2. Soln# 2055995.6 UNDERSTANDING SHARED MEMORY/SEMAPHORES ON UNIX

Solution ID         : 2055995.6
For Problem         : 1007974.6
Affected Platforms  : Generic: not platform specific
Affected Products   : Oracle Server - Enterprise Edition V7
Affected Components : RDBMS Generic
Affected Oracle Vsn : Generic

Summary:
UNDERSTANDING SHARED MEMORY/SEMAPHORES ON UNIX
+=+

							      
            Understanding Oracle and Shared Memory/Semaphores

Shared memory and semaphores are two important resources for an Oracle instance on Unix. An instance cannot start if it is unable to allocate what it needs. This paper primarily discusses the process Oracle goes through to allocate shared memory and semaphores at instance startup. Other important points unrelated to startup as well as some troubleshooting information will be touched.

General

Shared memory is exactly that - a memory region that can be shared between different processes. Oracle uses shared memory for implementing the SGA, which needs to be visible to all database sessions. Shared memory is also used in the implementation of the SQL*Net V1 Fast driver as a means of communicating between the application and shadow process. On the RS/6000, each shadow process stores its PGA in a shared memory segment (however, only the shadow attaches this segment). In the latter two cases, Oracle allocates the shared memory dynamically as opposed to the allocation of the SGA, which occurs at instance startup. This allocation will not be discussed in this paper.

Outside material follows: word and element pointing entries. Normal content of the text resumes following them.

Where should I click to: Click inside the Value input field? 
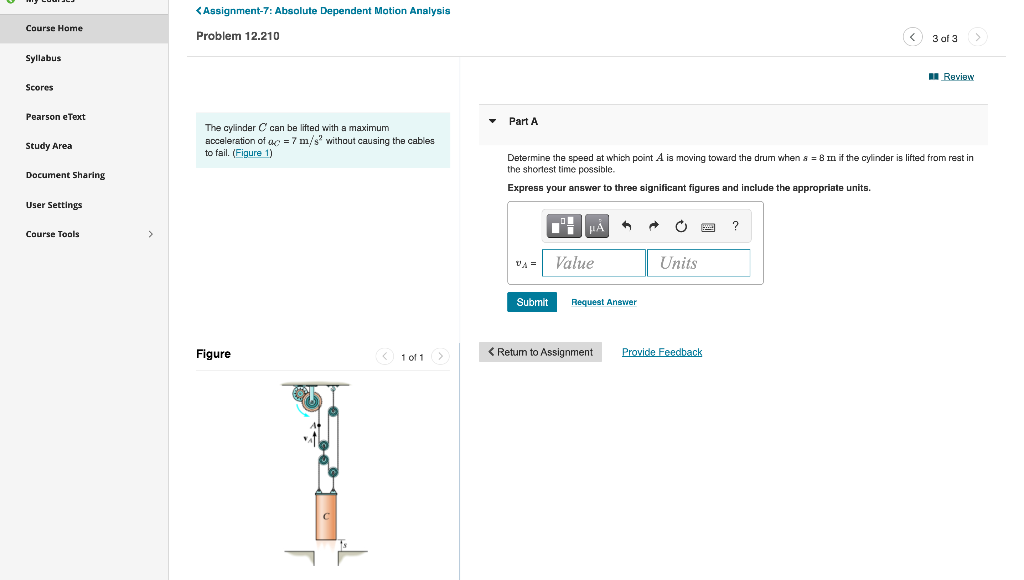(593, 262)
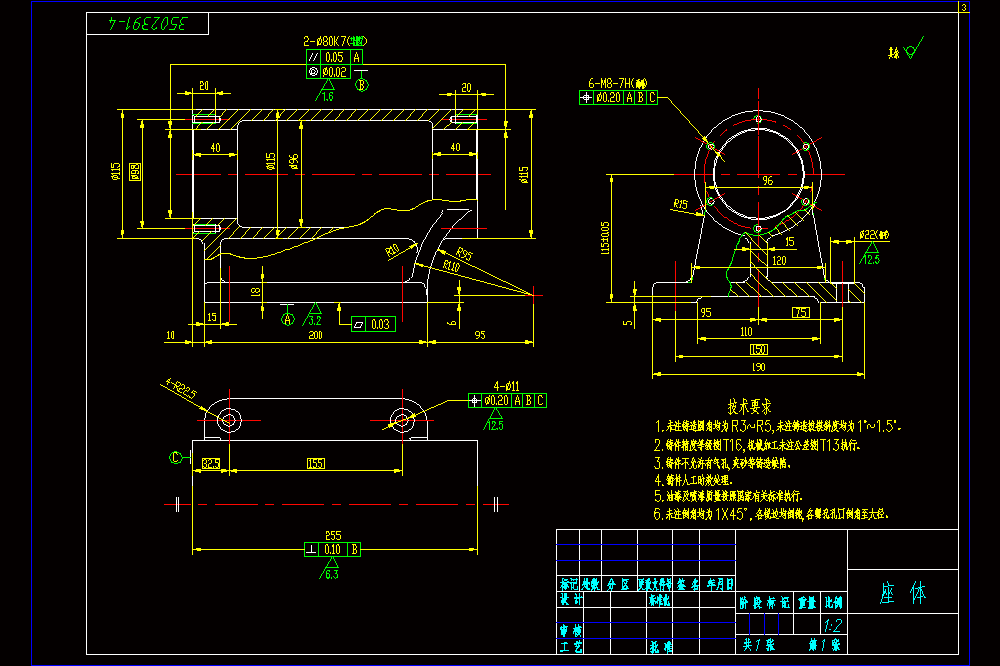Click the boxed 150 dimension in end view
This screenshot has width=1000, height=666.
coord(758,349)
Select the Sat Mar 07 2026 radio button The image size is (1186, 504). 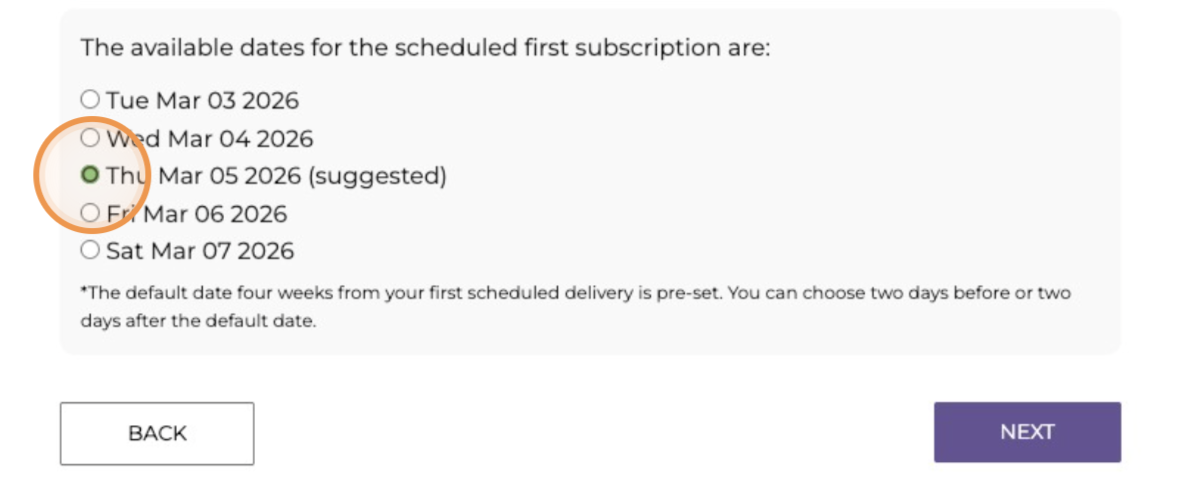pos(90,250)
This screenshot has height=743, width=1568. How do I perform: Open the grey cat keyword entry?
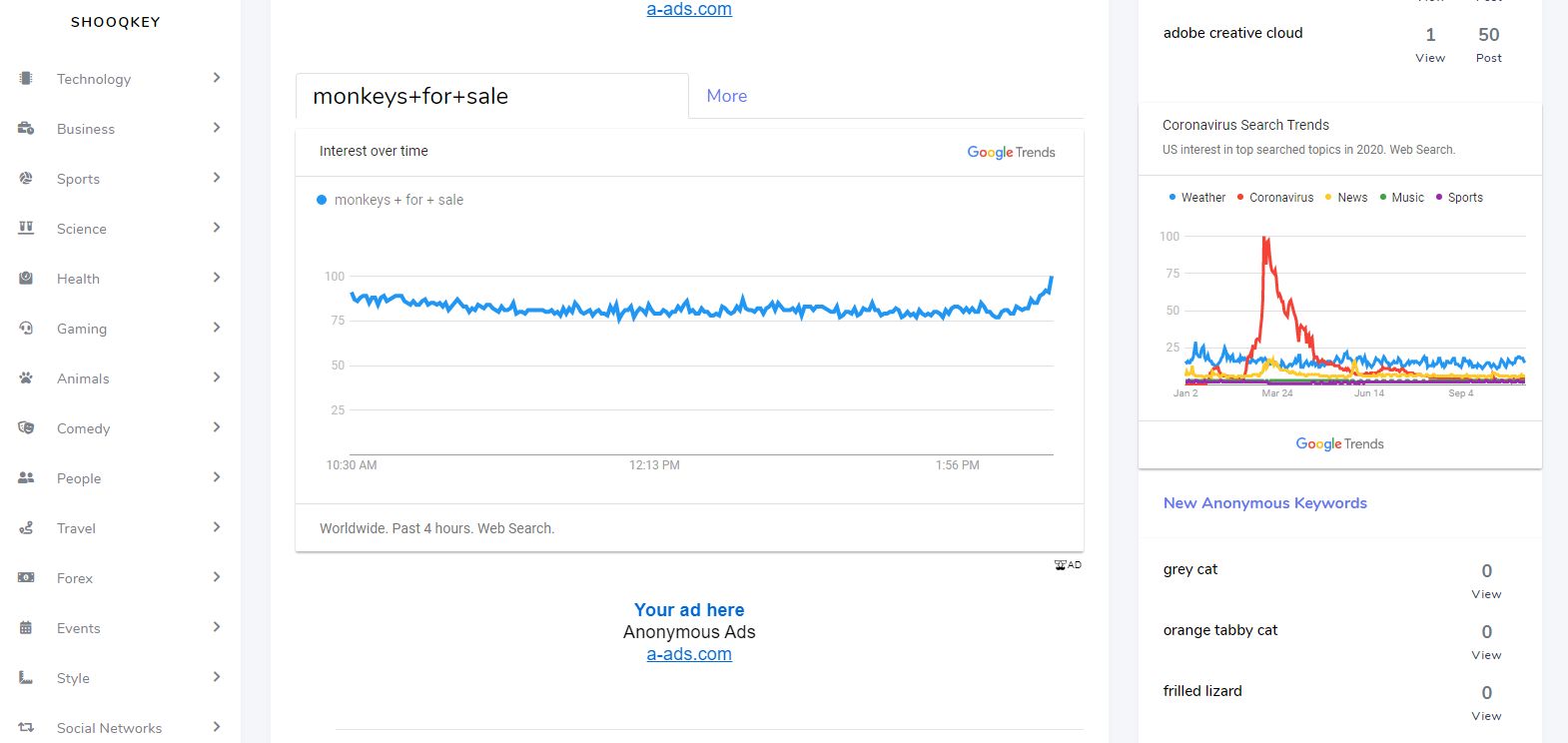[1190, 569]
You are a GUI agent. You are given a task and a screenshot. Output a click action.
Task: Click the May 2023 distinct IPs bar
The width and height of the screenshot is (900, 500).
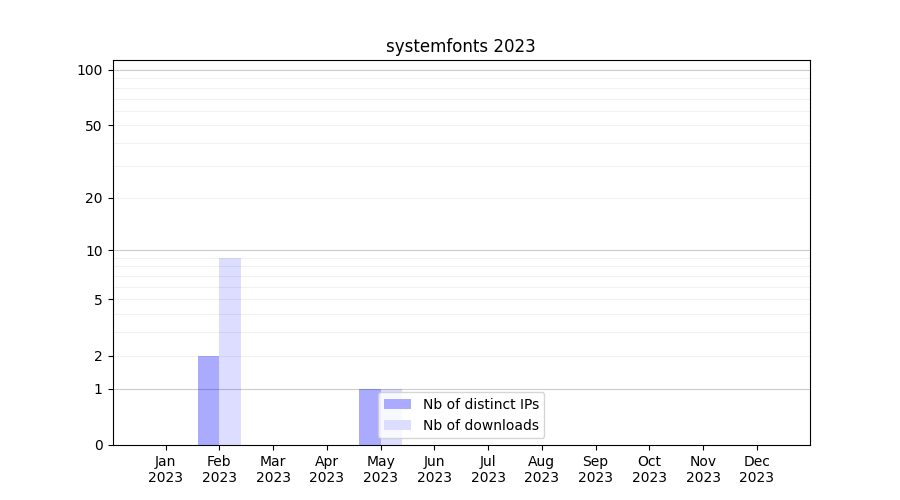pos(369,416)
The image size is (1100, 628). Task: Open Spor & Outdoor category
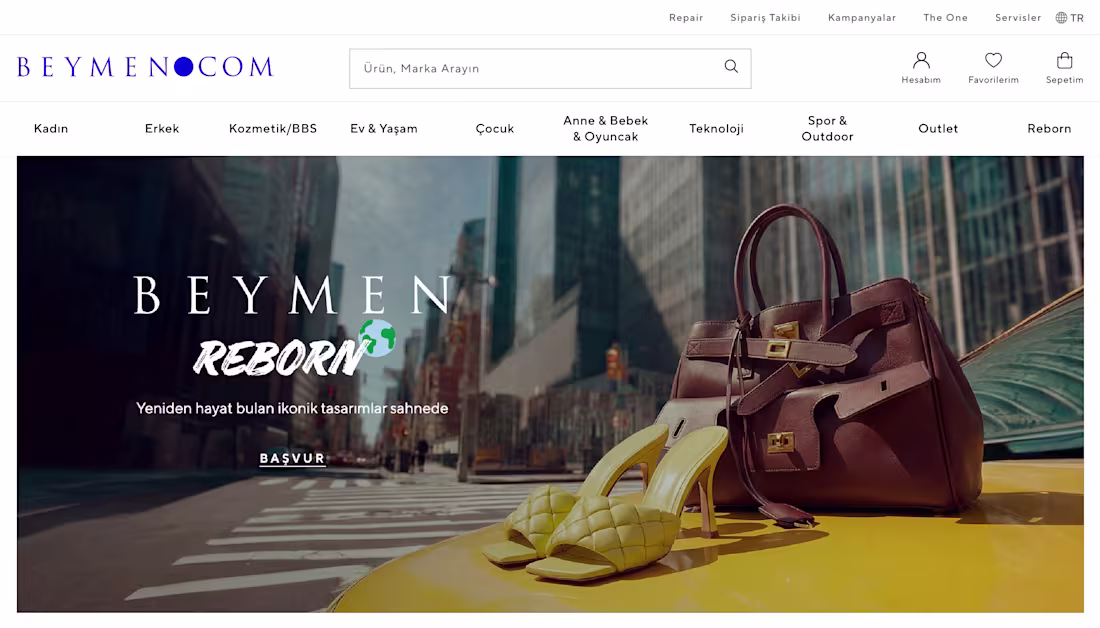point(827,128)
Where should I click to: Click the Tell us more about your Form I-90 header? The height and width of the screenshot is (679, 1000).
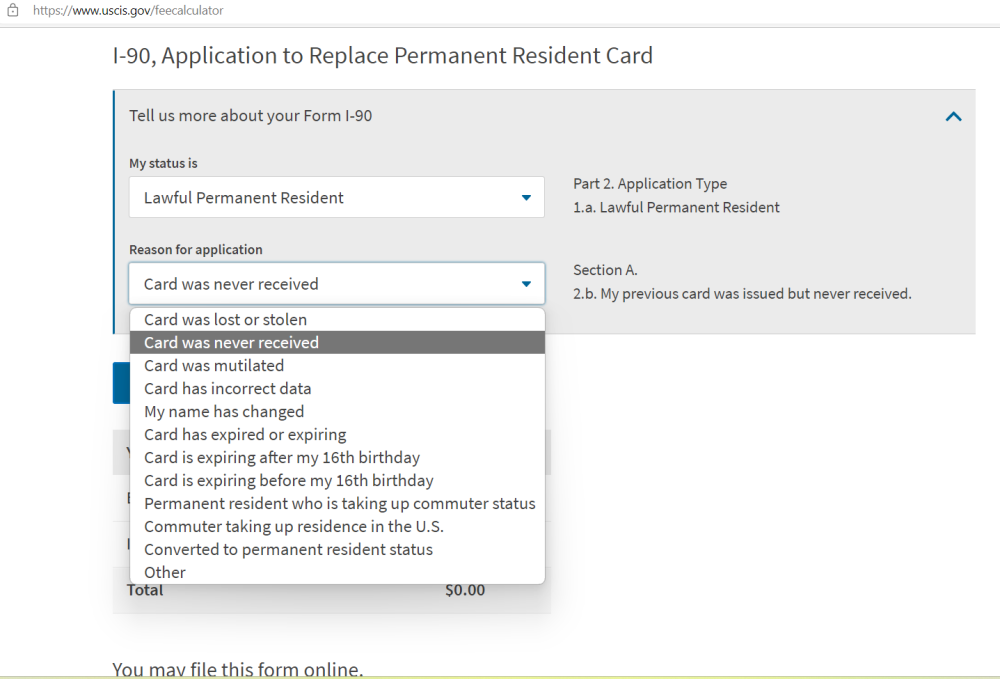tap(251, 116)

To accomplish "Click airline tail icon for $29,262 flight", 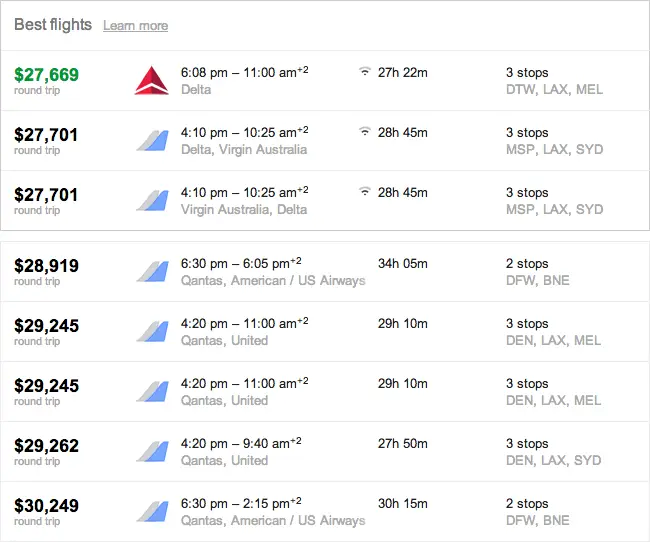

Semaphores can be thought of as flags (hence their name, semaphores). They are either on or off. A process can turn on the flag or turn it off. If the flag is already on, processes who try to turn on the flag will sleep until the flag is off. Upon awakening, the process will reattempt to turn the flag on, possibly suceeding or possibly sleeping again. Such behaviour allows semaphores to be used in implementing a post-wait driver - a system where processes can wait for events (i.e., wait on turning on a semphore) and post events (i.e. turning off of a semaphore). This mechanism is used by Oracle to maintain concurrency control over the SGA, since it is writeable by all processes attached. Also, for the same reasons, use of the Fast Driver requires additional semaphores. However, these semaphores will be allocated dynamically instead of at instance startup. This allocation will not be discussed in this paper.

Instance startup

On instance startup, the first things that are done are: read the init.ora, start the background processes, and allocate the shared memory and semphores required. The size of the SGA will be calculated from various init.ora parameters; this will be the amount of shared memory required. The SGA is broken into 4 sections - the fixed portion, which is constant in size, the variable portion, which varies in size depending on init.ora parameters, the redo block buffer, which has its size controlled by log_buffers, and the db block buffer, which has its size controlled by db_block_buffers. The size of the SGA is the sum of the sizes of the 4 portions. There is unfortunately no simple formula for determining the size of the variable portion. Generally, the shared pool dominates all other parts of the variable portion, so as a rule of thumb, one can estimate the size as the value of shared_pool_size (in v6, one can ignore the size of the variable portion). The number of semaphores required is much simpler to determine. Oracle will need exactly as many semaphores as the value of the processes init.ora parameter. Note that the recommended kernel parameter values in the ICG are enough to support the default database (4M SGA, 50 processes), but may be insufficient to run a larger instance. With the above estimations and the information which follows, a DBA should be able to build a kernel with appropriate settings to support the instance.

Shared memory allocation

Oracle has 3 different possible models for the SGA - one-segment, contiguous multi-segment, and non-contiguous multi-segment. When attempting to allocate and attach shared memory for the SGA, it will attempt each one, in the above order, until one succeeds or raises an ORA error. On other, non-fatal, errors, Oracle simply cleans up and tries again using the next memory model. The entire SGA must fit into shared memory, so the total amount of shared memory allocated under any model will be equal to the size of the SGA. This calculated value will be referred to below as SGASIZE.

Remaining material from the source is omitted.